The pictures of airplanes flying into buildings, fires burning, huge structures collapsing have filled us with disbelief, terrible sadness and a quiet, unyielding anger.
The night when President Bush addressed the nation, we learned we were at war — the war on terrorism. So easy to name, so hard to win, a truth time has taught us to understand, comments CBS Sunday Morning contributor Martha Teichner.
The president has had successes to report: his super high-tech new counter-terrorism center where our intelligence agencies actually talk to one another, the capture of Saddam Hussein and a bunch of major al Qaeda figures. Terror plots have been foiled, including the big one announced in Britain last month involving U.S.-bound airliners, and of course, no new attacks on U.S. soil since 9/11.
But are we winning? Has the Bush administration picked its battles wisely. The nation's top foreign policy experts, 120 of them, Republicans and Democrats, have their doubts.
"America's foreign policy community has never been in so much agreement about the performance of an administration overseas — 84 percent of the respondents think that we're losing the war on terror," Mike Boyer, editor of the Terrorism Index, says.

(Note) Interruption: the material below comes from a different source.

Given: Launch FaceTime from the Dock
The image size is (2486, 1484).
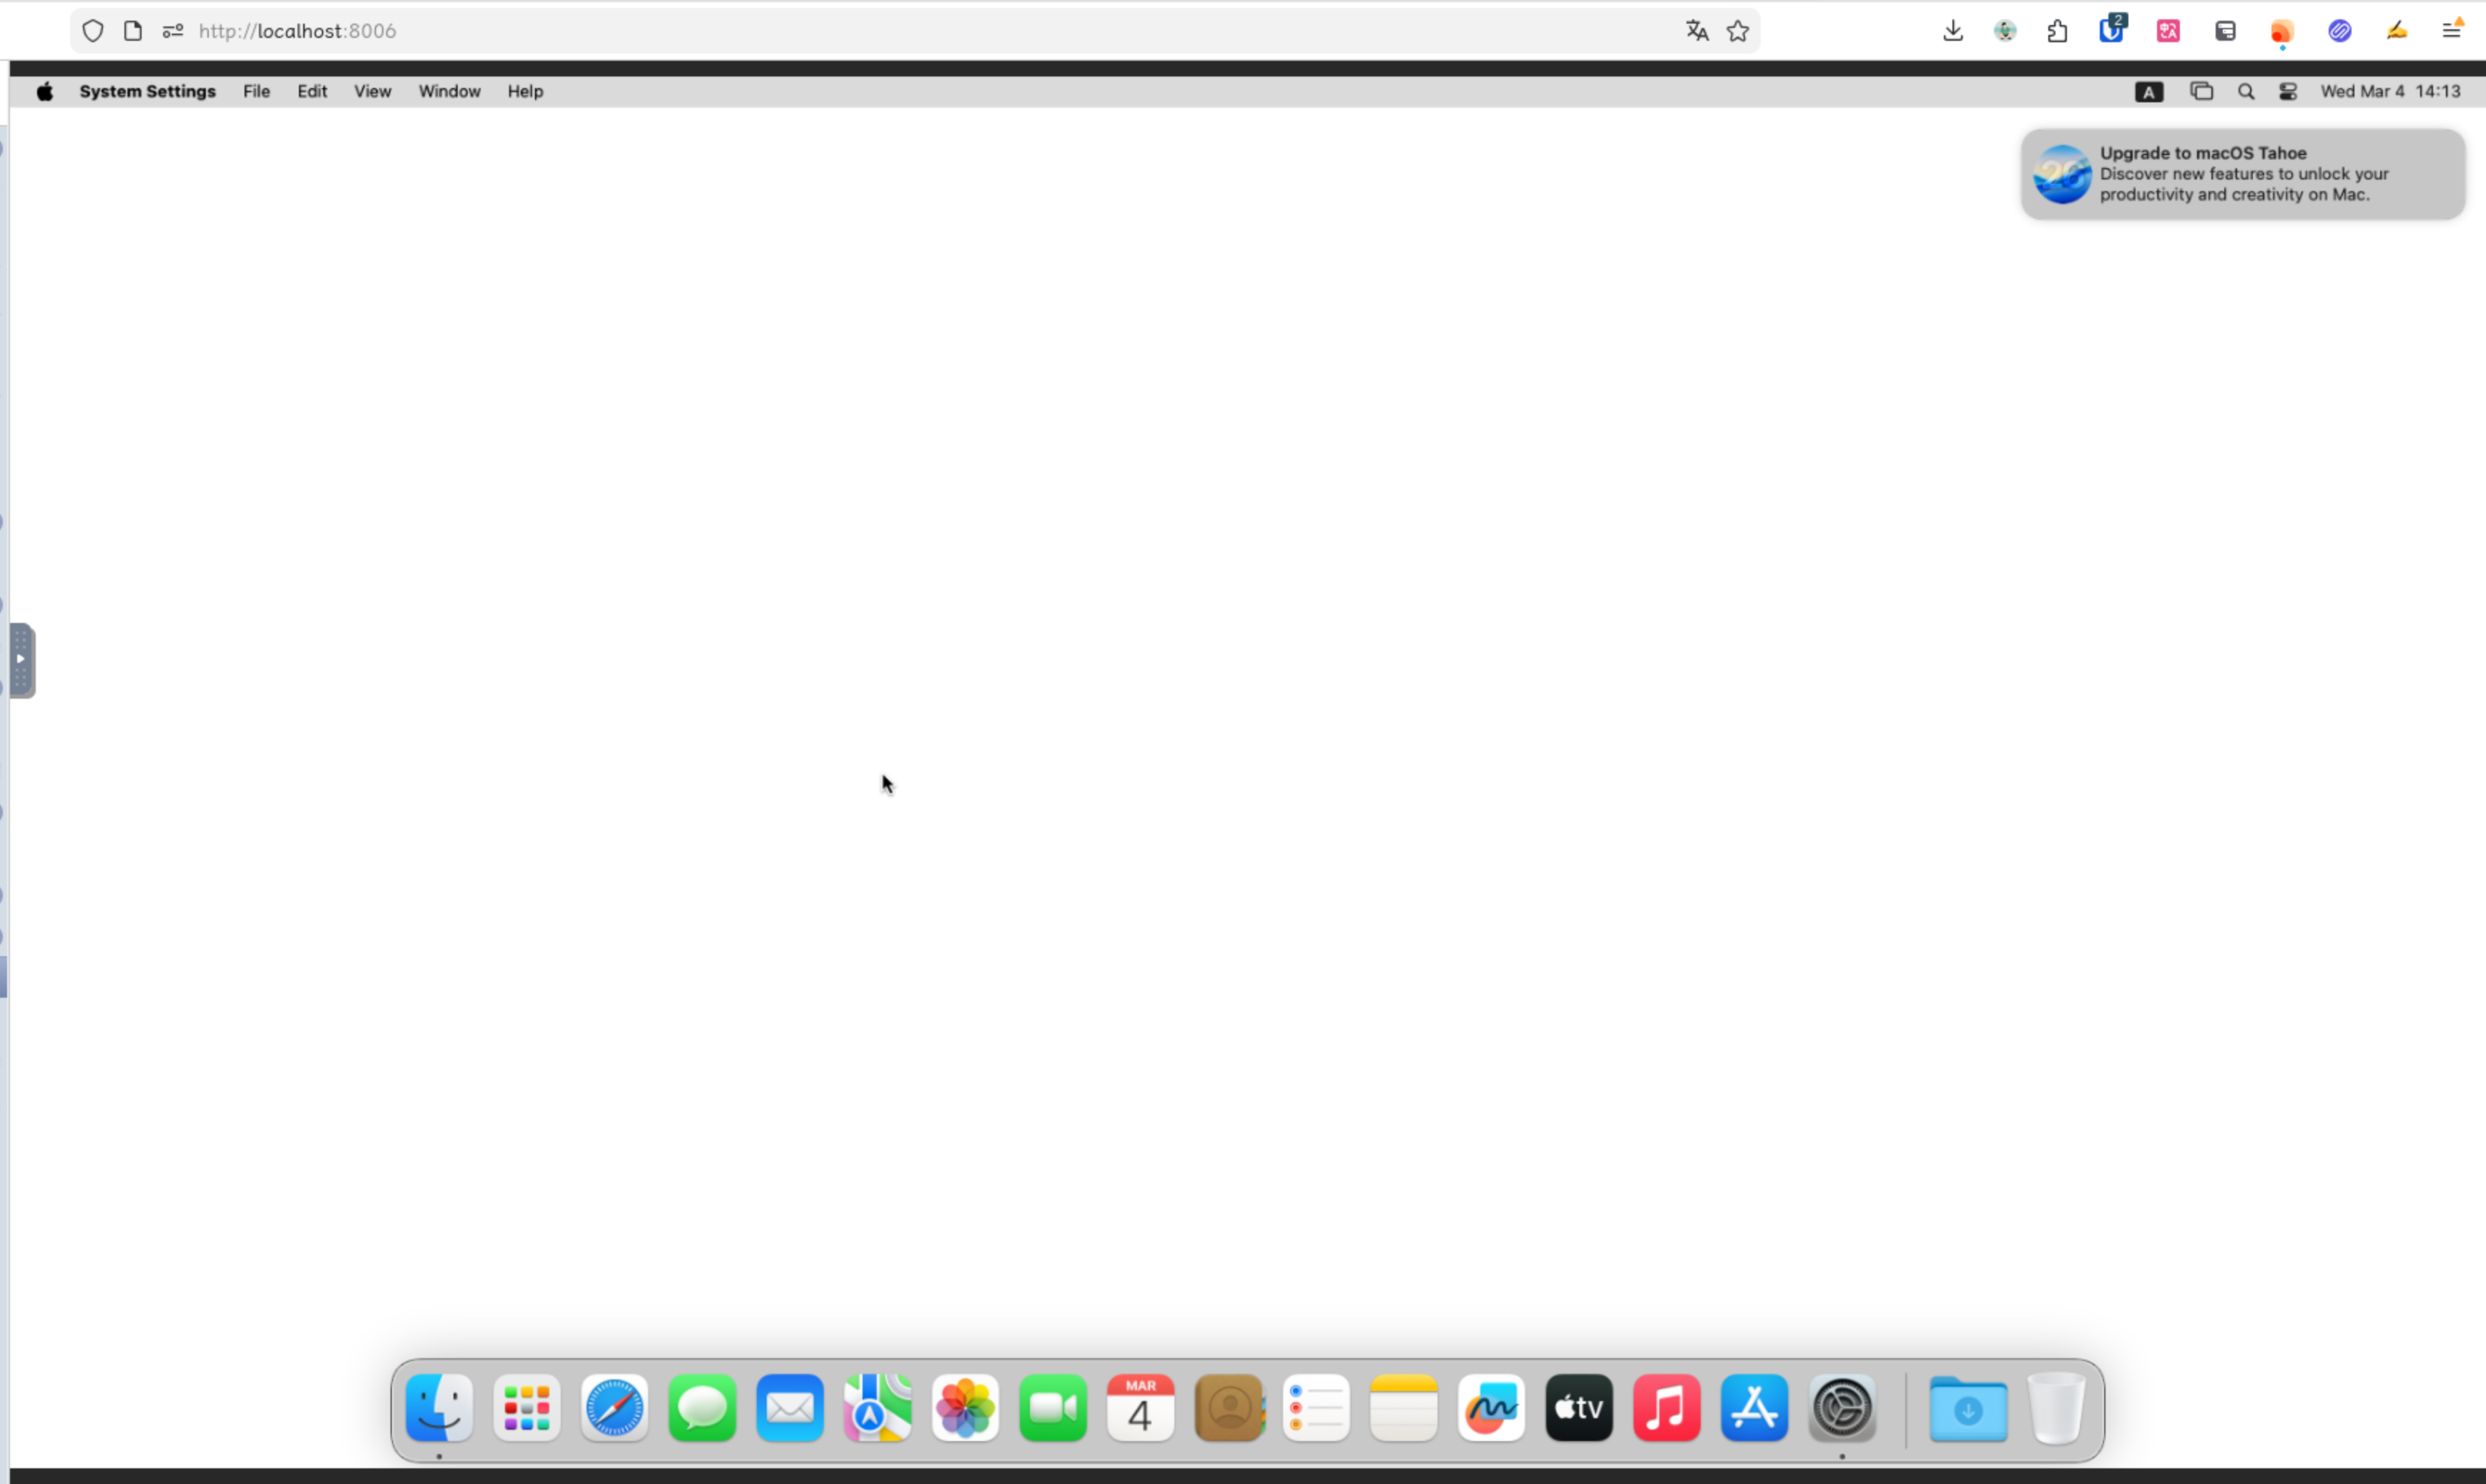Looking at the screenshot, I should point(1053,1407).
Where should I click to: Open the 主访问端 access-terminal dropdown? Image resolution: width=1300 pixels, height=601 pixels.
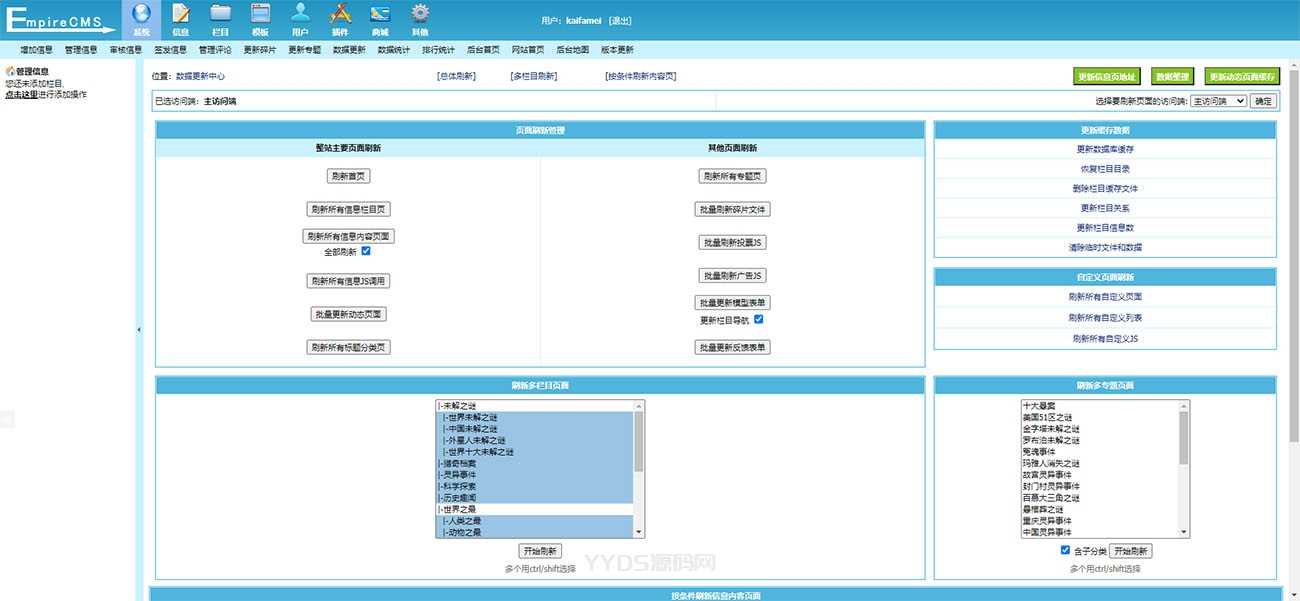point(1218,101)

The Terrorism Index was just published by Foreign Policy magazine and shows conservatives and liberals on the same page — serious movers and shakers across the political spectrum.
"These are former secretaries of state, former national security advisors, former CIA directors. These are really the people that have run the national security apparatus over the last 50 years," Boyer says.
The numbers show that with the exception of Afghanistan, the experts think the Bush administration's actions have actually had a negative impact on the war against terror. Eighty-seven percent say the Iraq war has hurt us, 81 percent say Guantanamo Bay prison has.